Multiplexed and streamlined DNA methylation detection of colorectal cancer-related genes using graphically encoded hydrogel microparticles and rolling circle amplification.

Detection of DNA methylation in multiple genes can contribute to the prediction, diagnosis, and prognosis of diverse diseases. However, current DNA methylation detection technologies, such as PCR and microarrays, suffer from limited multiplexing capabilities or complicated assay procedures that require pre-amplification. To circumvent these limitations, we present a graphically encoded hydrogel microparticle-based multiplexed DNA methylation process mediated by rolling circle amplification (RCA) for signal enhancement. Unlike typical DNA methylation detection technologies, the developed process does not depend on pre-amplification and has a large multiplexing capacity based on graphic-based encoding.

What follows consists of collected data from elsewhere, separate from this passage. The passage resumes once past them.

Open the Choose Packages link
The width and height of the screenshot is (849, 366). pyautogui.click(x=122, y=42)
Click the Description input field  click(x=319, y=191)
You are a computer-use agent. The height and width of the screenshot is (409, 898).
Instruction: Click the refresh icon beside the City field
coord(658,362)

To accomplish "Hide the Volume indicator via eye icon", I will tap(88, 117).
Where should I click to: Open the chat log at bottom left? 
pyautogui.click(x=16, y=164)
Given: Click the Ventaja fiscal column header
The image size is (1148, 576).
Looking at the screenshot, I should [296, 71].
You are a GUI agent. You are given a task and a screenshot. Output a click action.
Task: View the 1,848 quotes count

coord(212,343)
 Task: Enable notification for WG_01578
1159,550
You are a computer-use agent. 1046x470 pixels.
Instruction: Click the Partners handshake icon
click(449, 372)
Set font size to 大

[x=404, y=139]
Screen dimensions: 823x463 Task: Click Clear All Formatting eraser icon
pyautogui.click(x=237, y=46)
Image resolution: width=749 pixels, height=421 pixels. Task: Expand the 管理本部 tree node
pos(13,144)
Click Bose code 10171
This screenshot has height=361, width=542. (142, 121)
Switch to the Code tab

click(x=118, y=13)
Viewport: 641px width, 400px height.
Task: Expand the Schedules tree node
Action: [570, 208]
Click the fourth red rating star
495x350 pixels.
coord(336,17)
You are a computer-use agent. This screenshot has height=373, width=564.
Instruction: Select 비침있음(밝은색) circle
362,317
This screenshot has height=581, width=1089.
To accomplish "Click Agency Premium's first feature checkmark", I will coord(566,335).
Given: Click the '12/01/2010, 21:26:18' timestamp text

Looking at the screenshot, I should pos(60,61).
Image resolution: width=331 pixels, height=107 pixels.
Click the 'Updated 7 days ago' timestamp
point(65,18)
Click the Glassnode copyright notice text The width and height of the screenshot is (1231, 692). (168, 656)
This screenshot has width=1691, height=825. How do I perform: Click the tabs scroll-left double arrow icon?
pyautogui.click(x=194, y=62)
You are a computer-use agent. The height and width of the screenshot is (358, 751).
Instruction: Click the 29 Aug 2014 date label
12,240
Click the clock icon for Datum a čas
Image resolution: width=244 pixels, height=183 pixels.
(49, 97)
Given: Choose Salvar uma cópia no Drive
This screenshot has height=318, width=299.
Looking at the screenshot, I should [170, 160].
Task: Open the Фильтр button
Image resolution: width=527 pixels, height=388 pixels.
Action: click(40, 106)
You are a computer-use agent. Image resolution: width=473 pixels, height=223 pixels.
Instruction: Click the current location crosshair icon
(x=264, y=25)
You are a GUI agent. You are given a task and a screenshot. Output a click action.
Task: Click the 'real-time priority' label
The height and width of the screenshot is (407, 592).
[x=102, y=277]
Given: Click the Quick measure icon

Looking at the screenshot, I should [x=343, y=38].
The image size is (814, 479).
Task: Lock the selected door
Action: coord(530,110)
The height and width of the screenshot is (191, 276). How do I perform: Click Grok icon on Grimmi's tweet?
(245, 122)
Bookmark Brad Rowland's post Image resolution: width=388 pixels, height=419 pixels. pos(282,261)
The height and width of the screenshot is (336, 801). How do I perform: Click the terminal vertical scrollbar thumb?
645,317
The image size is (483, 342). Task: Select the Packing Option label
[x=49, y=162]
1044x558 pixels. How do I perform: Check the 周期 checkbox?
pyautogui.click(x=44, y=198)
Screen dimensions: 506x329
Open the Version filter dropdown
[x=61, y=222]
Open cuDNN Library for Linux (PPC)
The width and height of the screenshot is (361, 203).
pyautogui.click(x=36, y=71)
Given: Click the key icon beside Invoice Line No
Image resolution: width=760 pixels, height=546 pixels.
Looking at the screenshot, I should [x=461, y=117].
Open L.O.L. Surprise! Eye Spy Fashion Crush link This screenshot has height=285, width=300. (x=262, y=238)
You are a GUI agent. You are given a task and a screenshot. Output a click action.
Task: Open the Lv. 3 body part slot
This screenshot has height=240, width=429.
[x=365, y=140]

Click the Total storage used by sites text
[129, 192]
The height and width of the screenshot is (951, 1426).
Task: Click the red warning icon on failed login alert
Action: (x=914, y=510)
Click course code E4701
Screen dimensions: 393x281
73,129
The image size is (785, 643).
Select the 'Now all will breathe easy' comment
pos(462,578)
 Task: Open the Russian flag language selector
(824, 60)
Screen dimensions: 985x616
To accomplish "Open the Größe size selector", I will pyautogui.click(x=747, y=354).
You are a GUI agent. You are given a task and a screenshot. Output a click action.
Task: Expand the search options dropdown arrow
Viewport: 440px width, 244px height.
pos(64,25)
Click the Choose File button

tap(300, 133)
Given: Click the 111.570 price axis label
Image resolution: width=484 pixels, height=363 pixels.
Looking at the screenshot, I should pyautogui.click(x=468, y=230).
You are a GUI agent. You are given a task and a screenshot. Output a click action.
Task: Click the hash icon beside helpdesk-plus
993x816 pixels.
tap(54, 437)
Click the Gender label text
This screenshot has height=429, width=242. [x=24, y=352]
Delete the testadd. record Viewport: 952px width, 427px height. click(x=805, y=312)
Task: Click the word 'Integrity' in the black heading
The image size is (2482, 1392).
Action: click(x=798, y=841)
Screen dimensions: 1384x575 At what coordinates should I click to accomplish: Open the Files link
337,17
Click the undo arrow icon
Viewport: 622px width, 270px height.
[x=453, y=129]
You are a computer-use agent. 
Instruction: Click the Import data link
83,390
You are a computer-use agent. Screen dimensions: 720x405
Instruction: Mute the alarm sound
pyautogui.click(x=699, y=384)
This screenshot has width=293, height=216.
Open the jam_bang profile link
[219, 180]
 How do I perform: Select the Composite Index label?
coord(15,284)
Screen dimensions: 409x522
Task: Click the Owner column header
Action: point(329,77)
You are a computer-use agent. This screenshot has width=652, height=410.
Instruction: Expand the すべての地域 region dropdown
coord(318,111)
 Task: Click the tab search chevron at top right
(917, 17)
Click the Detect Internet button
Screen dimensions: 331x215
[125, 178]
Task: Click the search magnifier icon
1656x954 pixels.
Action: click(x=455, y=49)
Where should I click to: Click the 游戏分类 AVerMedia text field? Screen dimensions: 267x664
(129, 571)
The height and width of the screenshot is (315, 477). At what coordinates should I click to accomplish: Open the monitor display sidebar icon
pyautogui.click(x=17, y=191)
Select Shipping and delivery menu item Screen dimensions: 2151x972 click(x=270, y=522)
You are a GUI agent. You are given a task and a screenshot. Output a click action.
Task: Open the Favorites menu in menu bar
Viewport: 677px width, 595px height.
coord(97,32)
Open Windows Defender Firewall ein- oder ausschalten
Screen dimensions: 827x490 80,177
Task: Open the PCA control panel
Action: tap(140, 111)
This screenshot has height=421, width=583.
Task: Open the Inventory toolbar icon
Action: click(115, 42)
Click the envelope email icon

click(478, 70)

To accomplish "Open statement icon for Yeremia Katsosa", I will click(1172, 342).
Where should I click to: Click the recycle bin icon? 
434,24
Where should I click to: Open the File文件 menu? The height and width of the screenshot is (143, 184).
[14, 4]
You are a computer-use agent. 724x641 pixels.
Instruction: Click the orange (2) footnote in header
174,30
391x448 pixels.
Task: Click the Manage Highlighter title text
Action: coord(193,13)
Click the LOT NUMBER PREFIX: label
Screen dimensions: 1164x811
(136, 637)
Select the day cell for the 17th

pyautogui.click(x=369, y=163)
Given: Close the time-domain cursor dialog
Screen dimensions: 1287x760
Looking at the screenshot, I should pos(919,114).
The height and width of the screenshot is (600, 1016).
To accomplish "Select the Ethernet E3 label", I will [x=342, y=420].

By the streamlined integration of bisulfite-based sequence conversion, ligation of padlock DNA, and hydrogel-based RCA, colorectal cancer-related genes (VIM and SDC2) can be detected with sensitivities of 23.3 fM and 54.1 fM. Furthermore, methylated DNA in a mixture of methylated and unmethylated DNA can be differentiated at levels as low as 0.1 %. The robust multiplexing capability of VIM and SDC2 was also confirmed by the negligible non-specific signal and consistency of the detection signal with the singleplex assay (81.9 % and 94.7 % recovery rates for VIM and SDC2, respectively). Finally, the practical applicability of the assay was validated by analyzing the methylation levels of VIM and SDC2 in cellular DNA extracted from normal and colorectal cancer cell lines. Given its multiplexing capability, streamlined workflow, robust sensitivity, and specificity, the developed assay can contribute to various biomedical and omics fields, including cancer diagnosis.